Saturday, May 21, 2016

On Cultural Belonging

Whatever it is that the picture to the left seeks to convey it would leave all people in the world clueless and puzzled, save in one country. Among people who grew up there, four out of five would react to the suggested scene with loud, even convulsive laughter.  Why ? 

It is not easy to explain one's attachment to the place to which one was born, and why a child's picture of the world etched in one's soul  for life cannot be torn from that one place one calls home. It is in everyone of us, regardless where we come from. We instinctively deal with the kaleidoscope of the world at large through a prism that was given to us and to which we belong.  We don't know why. It is just the way we humans are and no amount of good-intentioned or hateful preaching will change this.

I saw the picture during my visit to my native Czech Republic in June of last year. I laughed my head off at the ingenious cleverness of its author. But there was distress in that laughter. You will note that the characters to the left are leaving the scene in a hurry.  The village woman runs away from the characters entering from the right in a panic.

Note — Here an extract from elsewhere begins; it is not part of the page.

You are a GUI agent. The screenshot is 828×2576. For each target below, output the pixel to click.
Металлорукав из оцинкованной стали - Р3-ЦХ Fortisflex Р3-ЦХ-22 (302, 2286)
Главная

That much can be read from the picture by anyone, anywhere in the world.  But I will not be able to reproduce that which ignites the neurons in my brain in a way that causes me to go ape momentarily and send spasms to places around my diaphragm. 

I can explain how the collage has been constructed, and I already did that. I can show you the original plate and you will find it to the right of the text here. I can tell you all that you need to know about the original illustrator and I am going to do that. I can also tell you about the fleeing figures in the collage chosen to replace of the cast in the original. All of that I can do and you probably will get an inkling of what was going on in the mischievous mind of the person who modified the picture. But it will not be enough to create the "cultural shock" that your brain will produce if you are a Czech by birth and grew up in the land and if you as a child (and an adult after) learned how to imagine the world painted by the artist.

The artist's name is Josef Lada and he was famous enough in the world to have had an asteroid named after him. Lada was a naivist painter and prolific illustrator of books for children even though he became best known as the illustrator of Jaroslav Hašek's Good Soldier Švejk.